Avisos: Adultério, Álcool, Heterossexualidade, Insinuação de sexo, Linguagem Imprópria, Mutilação, Nudez, Sadomasoquismo, Sexo
Aviso legal
Os personagens encontrados nesta história são apenas alusões a pessoas reais e nenhuma das situações e personalidades aqui encontradas refletem a realidade, tratando-se esta obra, de uma ficção. Os eventuais personagens originais desta história são de minha propriedade intelectual.

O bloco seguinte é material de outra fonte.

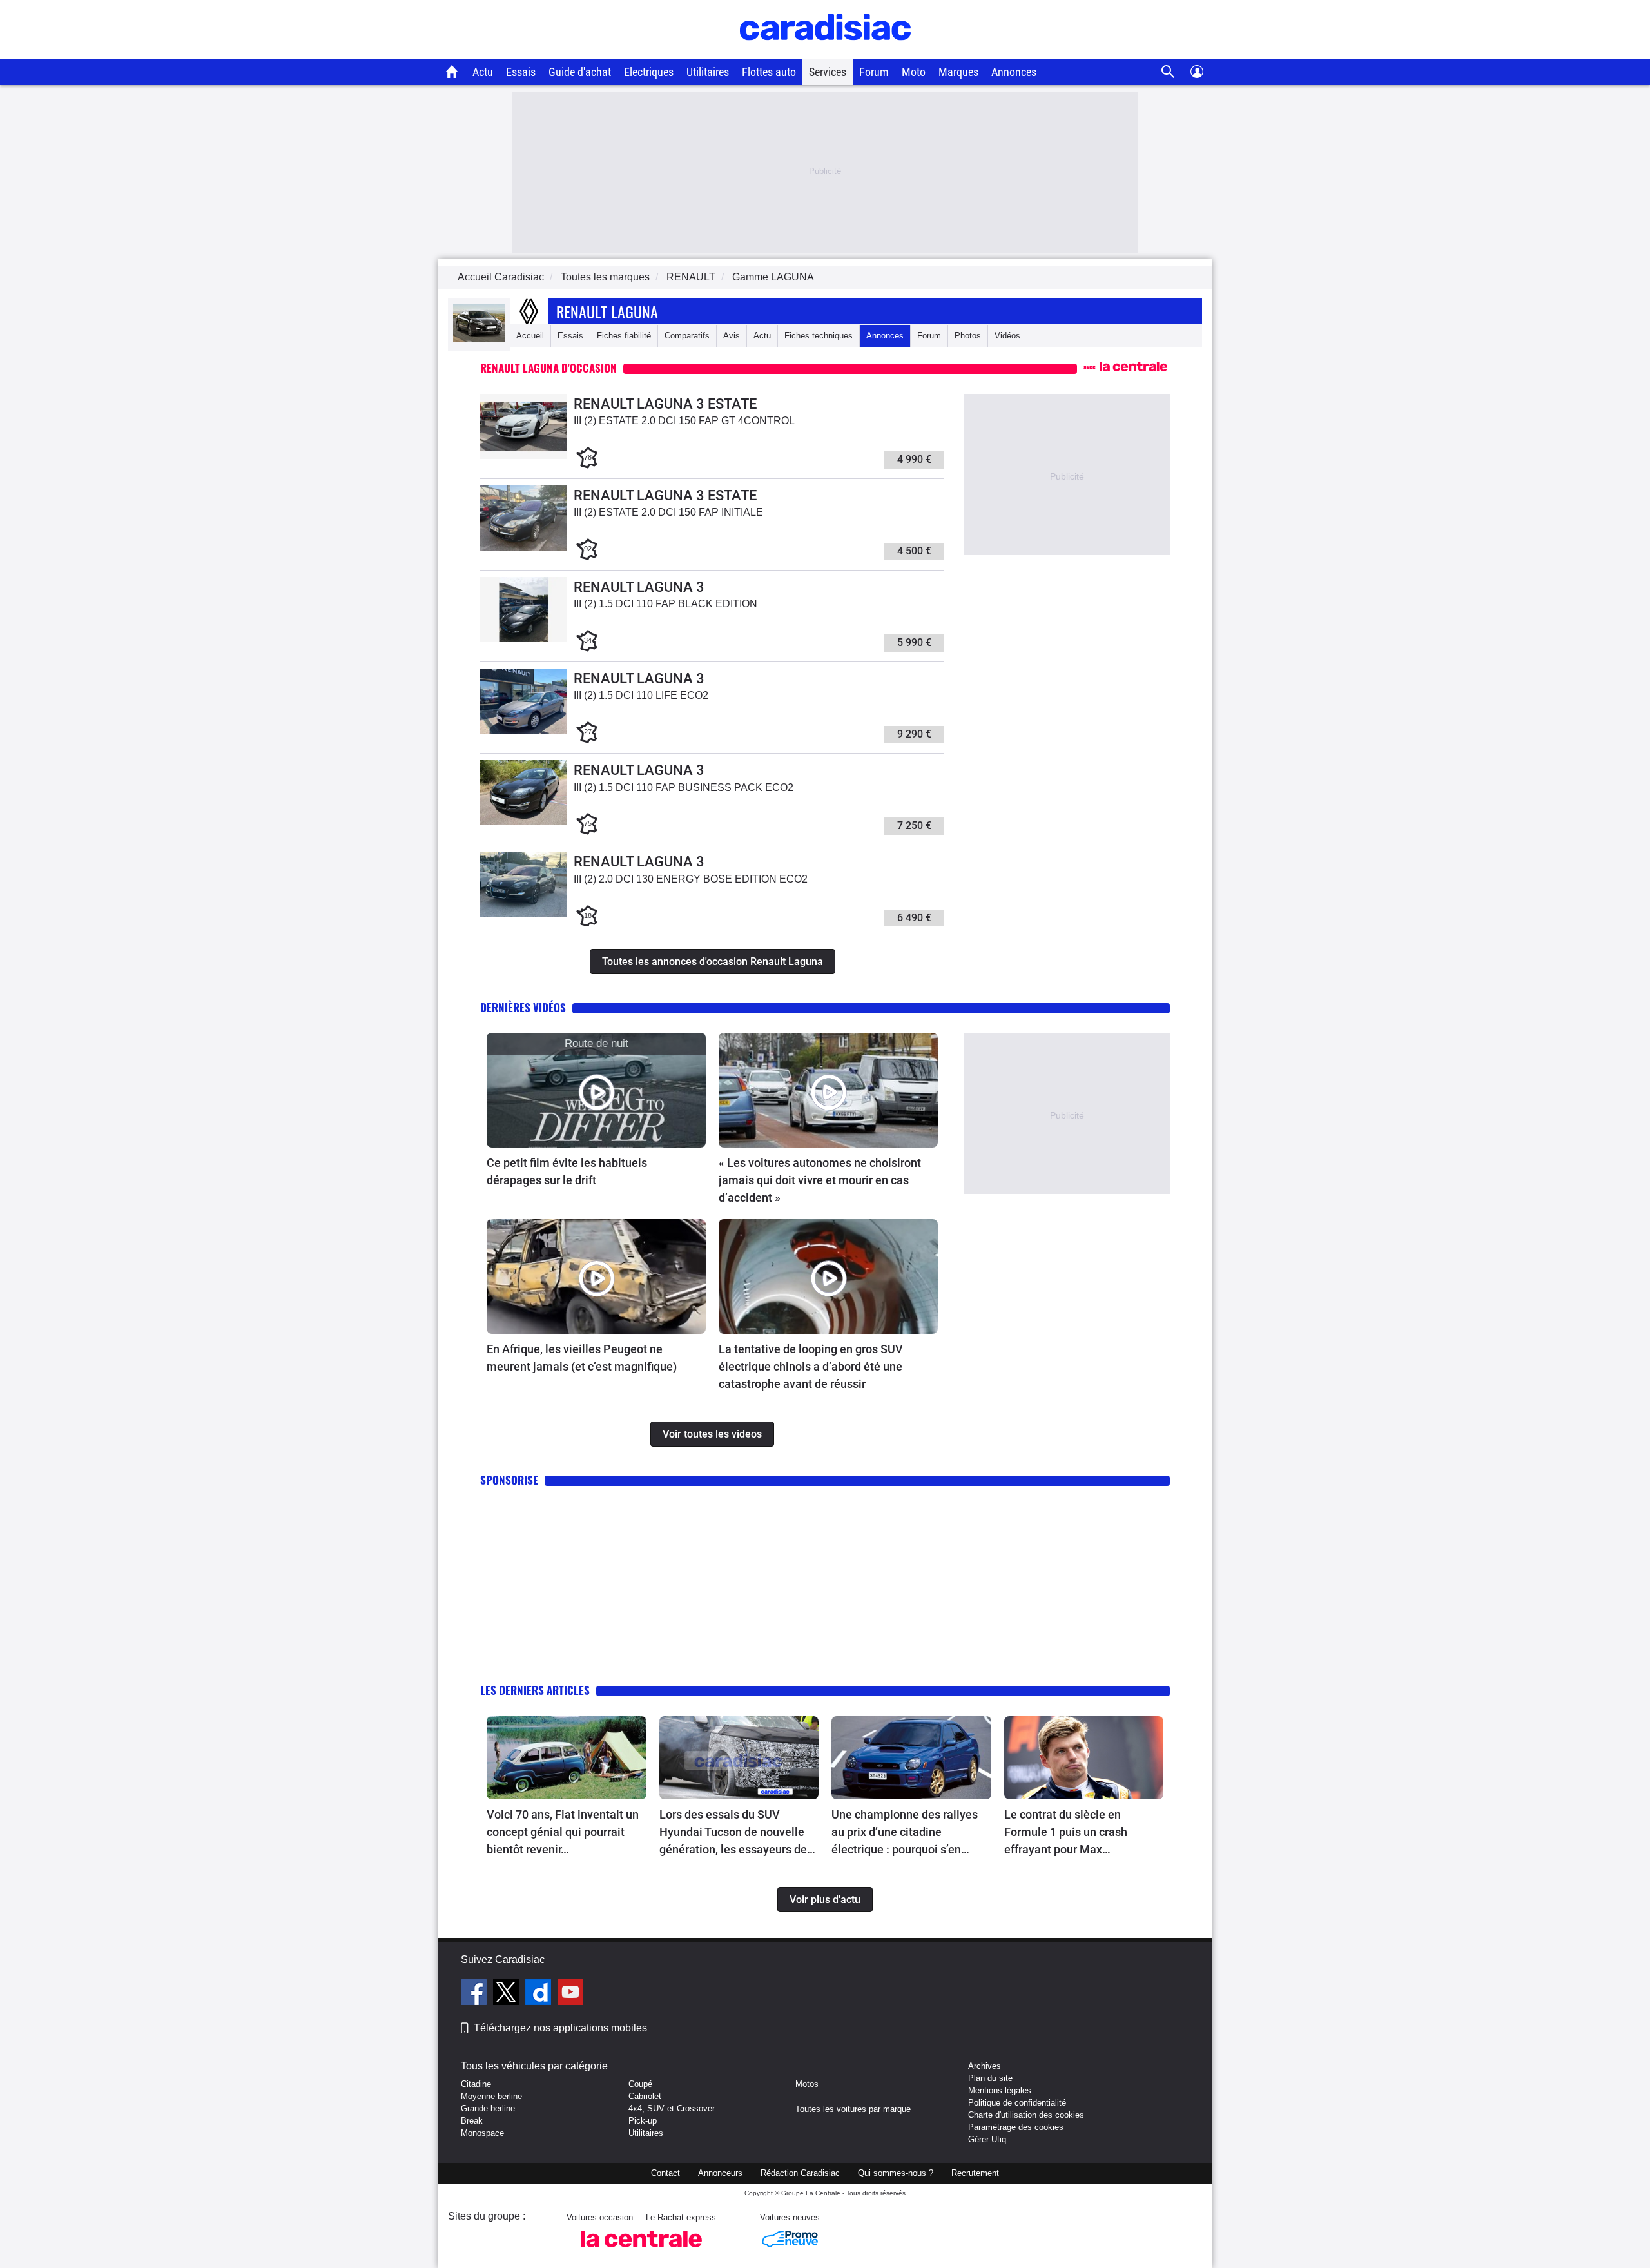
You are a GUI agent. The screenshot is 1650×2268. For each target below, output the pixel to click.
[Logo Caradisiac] (825, 52)
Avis (731, 335)
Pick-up (642, 2121)
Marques (958, 72)
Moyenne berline (491, 2096)
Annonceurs (720, 2173)
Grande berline (488, 2108)
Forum (874, 72)
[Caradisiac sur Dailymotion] (539, 1994)
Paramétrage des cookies (1015, 2127)
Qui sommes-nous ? (895, 2173)
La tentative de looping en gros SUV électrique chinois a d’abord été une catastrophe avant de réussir (811, 1366)
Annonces (1013, 72)
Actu (482, 72)
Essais (521, 72)
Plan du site (990, 2078)
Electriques (649, 72)
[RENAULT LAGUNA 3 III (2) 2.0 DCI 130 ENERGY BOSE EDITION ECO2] (523, 914)
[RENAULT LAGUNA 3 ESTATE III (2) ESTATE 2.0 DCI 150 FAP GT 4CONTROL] (523, 456)
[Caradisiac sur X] (507, 1994)
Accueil (530, 335)
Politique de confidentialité (1017, 2102)
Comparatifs (687, 335)
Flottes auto (769, 72)
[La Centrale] (641, 2251)
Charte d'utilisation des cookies (1026, 2115)
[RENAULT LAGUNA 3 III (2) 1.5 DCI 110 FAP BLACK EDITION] (523, 639)
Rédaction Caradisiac (800, 2173)
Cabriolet (644, 2096)
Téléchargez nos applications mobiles (560, 2027)
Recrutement (975, 2173)
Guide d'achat (579, 72)
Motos (807, 2084)
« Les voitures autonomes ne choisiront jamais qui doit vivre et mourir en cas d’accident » (820, 1180)
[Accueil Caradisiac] (452, 71)
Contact (665, 2173)
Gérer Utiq (987, 2139)
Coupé (640, 2084)
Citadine (476, 2084)
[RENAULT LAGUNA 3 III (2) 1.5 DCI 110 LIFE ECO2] (523, 731)
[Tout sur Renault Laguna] (479, 339)
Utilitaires (707, 72)
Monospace (482, 2133)
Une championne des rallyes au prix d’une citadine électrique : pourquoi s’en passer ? (904, 1833)
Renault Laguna (607, 311)
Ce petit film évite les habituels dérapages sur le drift (567, 1171)
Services (827, 72)
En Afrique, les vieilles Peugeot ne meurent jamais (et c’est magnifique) (582, 1357)
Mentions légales (999, 2090)
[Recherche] (1168, 72)
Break (472, 2121)
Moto (914, 72)
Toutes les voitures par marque (853, 2109)
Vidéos (1007, 335)
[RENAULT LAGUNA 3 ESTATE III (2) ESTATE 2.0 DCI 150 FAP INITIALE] (523, 547)
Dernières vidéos (523, 1007)
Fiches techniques (818, 335)
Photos (968, 335)
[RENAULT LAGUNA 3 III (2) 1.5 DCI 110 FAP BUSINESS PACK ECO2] (523, 822)
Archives (984, 2066)
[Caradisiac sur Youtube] (570, 1994)
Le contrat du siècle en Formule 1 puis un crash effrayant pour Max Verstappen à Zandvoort (1066, 1833)
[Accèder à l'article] (596, 1090)
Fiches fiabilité (624, 335)
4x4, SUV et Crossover (671, 2108)
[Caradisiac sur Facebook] (475, 1994)
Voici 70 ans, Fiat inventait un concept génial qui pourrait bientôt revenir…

História sem fins lucrativos, feita apenas de fã para fã sem o objetivo de denegrir ou violar as imagens dos artistas.

Notas do Autor


Olá estrelinhas lindas do meu coração ☆
O espaço diz "olá" ●
Espero que gostem do capítulo :'3
Desculpa o atraso :')
Boa leitura🐼

Capítulo 78 - Enquanto o brigadeiro esfria...


Jimin on

Fiquei esperando Ana sair do banho com muita ansiedade. 

Aqueles doces pareciam realmente bons e saborosos, além de alguns ter um aroma maravilhoso.

Minha barriga já estava roncando, queria tanto comer tudo que tinha ali, que estava pensando em desistir de esperar Ana.

~Se bem que essa hipótese não seria ruim...

Pego um pacote rosa, e fico pensando por alguns segundos se vou abrir ou não, imagino a reação de Ana também, se me ver comendo escondido, até que chego em uma conclusão, vou abrir essa porra.

Ana- Peguei você! - não tem mais nada na minha bunda, porque meu cu já tá na mão 

- PUTA QUE PARIU! CARALHO! QUER ME MATAR?! - grito de olhos fechados com uma mão no peito, ouvindo Ana gargalhar

Ana- Levou um susto? - fala tentando recompor sua respiração falha pela gargalhada que acabara de dar

- Nunca mais faça isso, entendeu, Ana Kyung?! - berro abrindo os olhos lentamente, tirando a mão do peito e vendo-a se contorcer de rir.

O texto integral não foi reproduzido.